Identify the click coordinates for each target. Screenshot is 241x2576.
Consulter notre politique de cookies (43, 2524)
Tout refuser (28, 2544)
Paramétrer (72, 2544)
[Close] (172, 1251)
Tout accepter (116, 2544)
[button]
# # #
> Task directions
Every line above is to be duplicated exactly as shown.

> Exercise response
Identify the click coordinates for each target. Screenshot is 241x2576.
Consulter notre politique de cookies (43, 2524)
Tout refuser (28, 2544)
Paramétrer (72, 2544)
[Close] (172, 1251)
Tout accepter (116, 2544)
[button]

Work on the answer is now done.